Goal of the exercise: Each line below should be set down again unchanged.

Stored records
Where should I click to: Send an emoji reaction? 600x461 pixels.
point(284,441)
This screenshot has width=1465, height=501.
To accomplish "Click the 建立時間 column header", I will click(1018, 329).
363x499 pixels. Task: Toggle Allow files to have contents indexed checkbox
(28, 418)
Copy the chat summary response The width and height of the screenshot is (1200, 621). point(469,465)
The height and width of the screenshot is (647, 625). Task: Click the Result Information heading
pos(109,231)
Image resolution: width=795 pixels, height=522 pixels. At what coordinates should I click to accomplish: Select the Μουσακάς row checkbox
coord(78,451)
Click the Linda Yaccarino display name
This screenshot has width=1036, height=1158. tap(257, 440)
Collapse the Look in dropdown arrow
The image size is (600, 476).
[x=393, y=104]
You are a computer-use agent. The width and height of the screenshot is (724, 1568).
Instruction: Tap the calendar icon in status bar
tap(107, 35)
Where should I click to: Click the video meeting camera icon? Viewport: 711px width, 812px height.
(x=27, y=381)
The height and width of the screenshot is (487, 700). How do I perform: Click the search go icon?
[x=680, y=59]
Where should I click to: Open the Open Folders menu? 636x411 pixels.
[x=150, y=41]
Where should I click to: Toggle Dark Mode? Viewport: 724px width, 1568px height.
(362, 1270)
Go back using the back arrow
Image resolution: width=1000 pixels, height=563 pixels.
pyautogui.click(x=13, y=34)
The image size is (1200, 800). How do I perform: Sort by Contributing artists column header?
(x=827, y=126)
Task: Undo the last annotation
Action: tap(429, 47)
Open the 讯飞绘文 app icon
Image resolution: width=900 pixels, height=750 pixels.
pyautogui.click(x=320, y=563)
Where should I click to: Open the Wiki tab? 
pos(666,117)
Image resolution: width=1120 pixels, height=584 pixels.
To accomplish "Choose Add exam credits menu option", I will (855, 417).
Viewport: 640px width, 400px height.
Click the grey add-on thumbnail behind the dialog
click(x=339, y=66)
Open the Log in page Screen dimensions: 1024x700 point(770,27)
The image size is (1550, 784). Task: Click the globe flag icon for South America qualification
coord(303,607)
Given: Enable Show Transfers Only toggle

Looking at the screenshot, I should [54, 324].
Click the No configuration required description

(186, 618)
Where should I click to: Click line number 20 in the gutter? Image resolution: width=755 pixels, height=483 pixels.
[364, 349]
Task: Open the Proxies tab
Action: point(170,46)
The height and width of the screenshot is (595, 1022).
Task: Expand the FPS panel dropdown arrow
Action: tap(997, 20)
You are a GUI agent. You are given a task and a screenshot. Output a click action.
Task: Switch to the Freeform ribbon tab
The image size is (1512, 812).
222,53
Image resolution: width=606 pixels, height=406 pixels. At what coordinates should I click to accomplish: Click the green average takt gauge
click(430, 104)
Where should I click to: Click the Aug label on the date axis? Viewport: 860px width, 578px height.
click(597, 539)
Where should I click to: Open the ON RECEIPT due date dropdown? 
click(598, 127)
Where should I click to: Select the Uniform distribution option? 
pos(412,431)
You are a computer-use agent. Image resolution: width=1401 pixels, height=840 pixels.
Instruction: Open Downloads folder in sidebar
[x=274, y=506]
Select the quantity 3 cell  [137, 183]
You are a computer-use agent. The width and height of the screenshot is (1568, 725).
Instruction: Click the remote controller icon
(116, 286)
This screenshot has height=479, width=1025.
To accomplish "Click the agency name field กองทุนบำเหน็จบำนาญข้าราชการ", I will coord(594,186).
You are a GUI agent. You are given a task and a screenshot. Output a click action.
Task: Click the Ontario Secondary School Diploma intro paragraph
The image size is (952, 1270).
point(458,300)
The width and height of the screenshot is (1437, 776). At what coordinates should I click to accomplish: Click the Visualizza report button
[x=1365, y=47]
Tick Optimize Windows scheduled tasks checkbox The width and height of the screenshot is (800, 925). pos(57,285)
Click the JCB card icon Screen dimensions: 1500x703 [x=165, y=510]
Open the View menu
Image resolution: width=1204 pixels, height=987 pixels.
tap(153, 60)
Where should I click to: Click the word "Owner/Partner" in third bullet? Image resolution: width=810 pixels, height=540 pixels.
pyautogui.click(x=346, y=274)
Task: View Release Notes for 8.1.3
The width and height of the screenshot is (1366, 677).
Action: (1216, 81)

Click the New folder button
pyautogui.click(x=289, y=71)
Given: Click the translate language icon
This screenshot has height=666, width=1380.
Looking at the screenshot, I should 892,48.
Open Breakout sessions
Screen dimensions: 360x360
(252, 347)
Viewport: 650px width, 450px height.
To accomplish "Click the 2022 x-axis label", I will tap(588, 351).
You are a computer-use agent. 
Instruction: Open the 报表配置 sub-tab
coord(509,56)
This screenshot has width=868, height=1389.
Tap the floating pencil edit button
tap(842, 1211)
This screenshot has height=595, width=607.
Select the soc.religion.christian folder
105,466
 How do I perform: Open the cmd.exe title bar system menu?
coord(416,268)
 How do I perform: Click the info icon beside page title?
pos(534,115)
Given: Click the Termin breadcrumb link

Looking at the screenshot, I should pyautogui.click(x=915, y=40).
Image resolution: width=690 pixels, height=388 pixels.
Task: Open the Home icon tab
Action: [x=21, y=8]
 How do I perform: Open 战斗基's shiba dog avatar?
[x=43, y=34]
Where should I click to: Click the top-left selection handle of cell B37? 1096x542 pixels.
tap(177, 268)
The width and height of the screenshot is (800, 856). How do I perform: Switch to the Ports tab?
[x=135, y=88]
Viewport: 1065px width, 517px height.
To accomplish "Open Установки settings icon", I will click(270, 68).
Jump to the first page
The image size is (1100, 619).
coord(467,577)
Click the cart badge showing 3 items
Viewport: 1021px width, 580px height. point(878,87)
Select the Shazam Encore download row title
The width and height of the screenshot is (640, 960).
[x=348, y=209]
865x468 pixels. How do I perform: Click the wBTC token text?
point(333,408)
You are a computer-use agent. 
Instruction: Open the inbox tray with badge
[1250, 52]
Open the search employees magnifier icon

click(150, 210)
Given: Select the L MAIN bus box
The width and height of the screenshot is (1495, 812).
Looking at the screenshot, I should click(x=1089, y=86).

Expected output:
Where should I click to: Send an emoji reaction? 600x461 pixels.
point(284,441)
This screenshot has width=1465, height=501.
To accomplish "Click the 建立時間 column header", I will click(1018, 329).
363x499 pixels. Task: Toggle Allow files to have contents indexed checkbox
(28, 418)
Copy the chat summary response The width and height of the screenshot is (1200, 621). point(469,465)
The height and width of the screenshot is (647, 625). Task: Click the Result Information heading
pos(109,231)
Image resolution: width=795 pixels, height=522 pixels. At what coordinates should I click to accomplish: Select the Μουσακάς row checkbox
coord(78,451)
Click the Linda Yaccarino display name
This screenshot has width=1036, height=1158. tap(257, 440)
Collapse the Look in dropdown arrow
The image size is (600, 476).
[x=393, y=104]
You are a computer-use agent. The width and height of the screenshot is (724, 1568).
Instruction: Tap the calendar icon in status bar
tap(107, 35)
Where should I click to: Click the video meeting camera icon? Viewport: 711px width, 812px height.
(x=27, y=381)
The height and width of the screenshot is (487, 700). How do I perform: Click the search go icon?
[x=680, y=59]
Where should I click to: Open the Open Folders menu? 636x411 pixels.
[x=150, y=41]
Where should I click to: Toggle Dark Mode? Viewport: 724px width, 1568px height.
(362, 1270)
Go back using the back arrow
Image resolution: width=1000 pixels, height=563 pixels.
pyautogui.click(x=13, y=34)
The image size is (1200, 800). How do I perform: Sort by Contributing artists column header?
(x=827, y=126)
Task: Undo the last annotation
Action: tap(429, 47)
Open the 讯飞绘文 app icon
Image resolution: width=900 pixels, height=750 pixels.
pyautogui.click(x=320, y=563)
Where should I click to: Open the Wiki tab? 
pos(666,117)
Image resolution: width=1120 pixels, height=584 pixels.
To accomplish "Choose Add exam credits menu option", I will (855, 417).
Viewport: 640px width, 400px height.
Click the grey add-on thumbnail behind the dialog
click(x=339, y=66)
Open the Log in page Screen dimensions: 1024x700 point(770,27)
The image size is (1550, 784). Task: Click the globe flag icon for South America qualification
coord(303,607)
Given: Enable Show Transfers Only toggle

Looking at the screenshot, I should [54, 324].
Click the No configuration required description

(186, 618)
Where should I click to: Click line number 20 in the gutter? Image resolution: width=755 pixels, height=483 pixels.
[364, 349]
Task: Open the Proxies tab
Action: point(170,46)
The height and width of the screenshot is (595, 1022).
Task: Expand the FPS panel dropdown arrow
Action: tap(997, 20)
You are a GUI agent. You are given a task and a screenshot. Output a click action.
Task: Switch to the Freeform ribbon tab
The image size is (1512, 812).
222,53
Image resolution: width=606 pixels, height=406 pixels. At what coordinates should I click to accomplish: Click the green average takt gauge
click(430, 104)
Where should I click to: Click the Aug label on the date axis? Viewport: 860px width, 578px height.
click(597, 539)
Where should I click to: Open the ON RECEIPT due date dropdown? 
click(598, 127)
Where should I click to: Select the Uniform distribution option? 
pos(412,431)
You are a computer-use agent. Image resolution: width=1401 pixels, height=840 pixels.
Instruction: Open Downloads folder in sidebar
[x=274, y=506]
Select the quantity 3 cell  [137, 183]
You are a computer-use agent. The width and height of the screenshot is (1568, 725).
Instruction: Click the remote controller icon
(116, 286)
This screenshot has height=479, width=1025.
To accomplish "Click the agency name field กองทุนบำเหน็จบำนาญข้าราชการ", I will coord(594,186).
You are a GUI agent. You are given a task and a screenshot. Output a click action.
Task: Click the Ontario Secondary School Diploma intro paragraph
The image size is (952, 1270).
point(458,300)
The width and height of the screenshot is (1437, 776). At what coordinates should I click to accomplish: Click the Visualizza report button
[x=1365, y=47]
Tick Optimize Windows scheduled tasks checkbox The width and height of the screenshot is (800, 925). pos(57,285)
Click the JCB card icon Screen dimensions: 1500x703 [x=165, y=510]
Open the View menu
Image resolution: width=1204 pixels, height=987 pixels.
tap(153, 60)
Where should I click to: Click the word "Owner/Partner" in third bullet? Image resolution: width=810 pixels, height=540 pixels.
pyautogui.click(x=346, y=274)
Task: View Release Notes for 8.1.3
The width and height of the screenshot is (1366, 677).
Action: (1216, 81)

Click the New folder button
pyautogui.click(x=289, y=71)
Given: Click the translate language icon
This screenshot has height=666, width=1380.
Looking at the screenshot, I should 892,48.
Open Breakout sessions
Screen dimensions: 360x360
(252, 347)
Viewport: 650px width, 450px height.
To accomplish "Click the 2022 x-axis label", I will tap(588, 351).
You are a computer-use agent. 
Instruction: Open the 报表配置 sub-tab
coord(509,56)
This screenshot has width=868, height=1389.
Tap the floating pencil edit button
tap(842, 1211)
This screenshot has height=595, width=607.
Select the soc.religion.christian folder
105,466
 How do I perform: Open the cmd.exe title bar system menu?
coord(416,268)
 How do I perform: Click the info icon beside page title?
pos(534,115)
Given: Click the Termin breadcrumb link

Looking at the screenshot, I should pyautogui.click(x=915, y=40).
Image resolution: width=690 pixels, height=388 pixels.
Task: Open the Home icon tab
Action: [x=21, y=8]
 How do I perform: Open 战斗基's shiba dog avatar?
[x=43, y=34]
Where should I click to: Click the top-left selection handle of cell B37? 1096x542 pixels.
tap(177, 268)
The width and height of the screenshot is (800, 856). How do I perform: Switch to the Ports tab?
[x=135, y=88]
Viewport: 1065px width, 517px height.
To accomplish "Open Установки settings icon", I will click(270, 68).
Jump to the first page
The image size is (1100, 619).
coord(467,577)
Click the cart badge showing 3 items
Viewport: 1021px width, 580px height. point(878,87)
Select the Shazam Encore download row title
The width and height of the screenshot is (640, 960).
[x=348, y=209]
865x468 pixels. How do I perform: Click the wBTC token text?
point(333,408)
You are a computer-use agent. 
Instruction: Open the inbox tray with badge
[1250, 52]
Open the search employees magnifier icon

click(150, 210)
Given: Select the L MAIN bus box
The width and height of the screenshot is (1495, 812).
Looking at the screenshot, I should click(x=1089, y=86).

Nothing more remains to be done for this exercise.